PlayRadioPlay! released Texas last month and the electropop world was immediately abuzz (abuzz = blogs caring enough to upload the leaks). While there’s nothing remotely ambitious about the lyrics (drug addiction, ode to real-time girlfriends), the style of the record appears oddly simple, with grade-school lyrics, low-key tempos, and thin, Death Cab-inspired vocals. While “Some Crap About the Furniture” is a testament to the youthfulness of the record (“You were the best thing summer gave me / Better than silence and no school“), keeping target audience hardly ambiguous, the momentum of the record is ultimately sustained when teenage-cry-cry tracks like “Without Gravity” and “More Like Worst” pigeonhole the record into the typical teenage MySpace chewing gum samples. “Forgiveness, the Enviable Trait,” one of the only moody tracks worth a further listen (and composition: at 2:21 its transience could be the sole hook) provides little consolation: what is the point of this record again? Saying something like that could easily overlook the one incredible half of this record, but there’s not much to do with the leftover tracks.

You wouldn’t be hard pressed to find American rock inspired acts outside of the continent, and while this would be the perfect introduction to ASIAN KUNG-FU GENERATION’s March album WORLD WORLD WORLD, I’d rather turn it over to Nell, a Korean rock band who released Separation Anxiety and that I, admittedly, did not get around to until two weeks ago (I could talk about WORLD WORLD WORLD but that band has become such a disappointment since Sol-fa, it’s better if I let them die a quiet death). The title song would have you making epic predictions for the rest of the album, which is, of course, hardly the case. “Separation Anxiety” has an amazing melody and finishes on a sweet note (OK, I have no idea what the lyrics are, but the song sounds sad enough – I won’t digress and begin discussing what wonders the intangibility of words can do to a music piece, not here) and “Moonlight Punch Romance” is, well, exactly like the title sounds. It’s amazing: in a country that seems proud that both pop and rock records are inundated with ballads that sound like every Top 40 ballad of the early 90s, that a record finally, maybe, wouldn’t do that, but then it doesn’t have time to, not when it’s busy re-writing each of the songs in succession, some with success (“Afterglow,” the brilliant English-lyriced “Tokyo”), most with failure (everything I didn’t just mention). And dude, he like, totally stole Taka’s glasses in the promotional video.

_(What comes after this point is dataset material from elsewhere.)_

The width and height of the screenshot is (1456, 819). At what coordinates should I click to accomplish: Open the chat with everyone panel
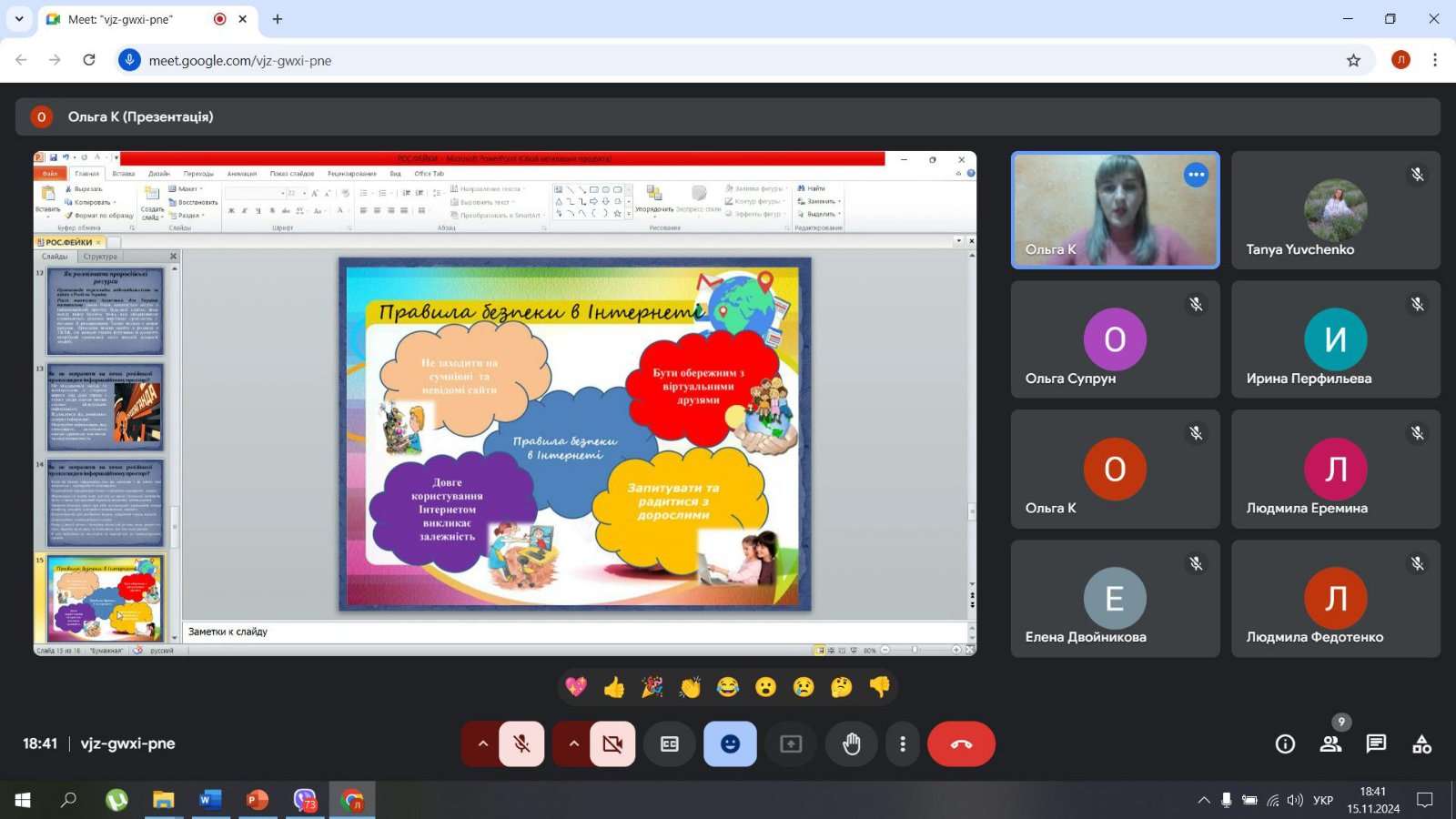pos(1376,744)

The days when Q101 weren’t just relevant, they were purveyors of alternative, seem so long ago and that’s probably because they were. I can’t think of anywhere but college radio that Boy Kill Boy’s Stars and the Sea would not only be played, but hailed as the forthcoming Audioslave (do kids still listen to that? I’m stuck for an analogy and uninterested in doing research). The record has some clever punk influences scattered among the tracks, enough to keep them edgy and exciting (“No Conversation,” “Loud and Clear,” the Ramones-esque “Two Soul” – that’s Joey, not the band), but there’s nothing particularly outstanding about the album that makes you want to go out and, you know, download it (the ultimate in 21st century scorn, I know).

Neon Neon isn’t a rock band, not exactly, but I’m going to stretch the Cars influence on Stainless Style as far as I can so I can babble a bit about “Dream Girls,” “I Told Her on Alderaan,” and “Raquel.” More New Order than Big Country, the tracks are nothing less than clever pop tracks that wouldn’t seem out of place on some big name 80s reunion tour (even the vocals sound of-the-date), yet I still can’t think of a better way to relive one of music’s most fun decades without being nauseatingly indulgent in cliches. Yet while “Steel Your Girl” and “I Lust U” are pretty catchy (hey, is that italo disco?), the MSI vocals of “Trick for Treat” and meaningless repetition of “Sweat Shop” and “Luxury Pool” close the doors on the decade, bringing the grunge and rap of the early 90s that ended the party for many a weekend cokehead businessman.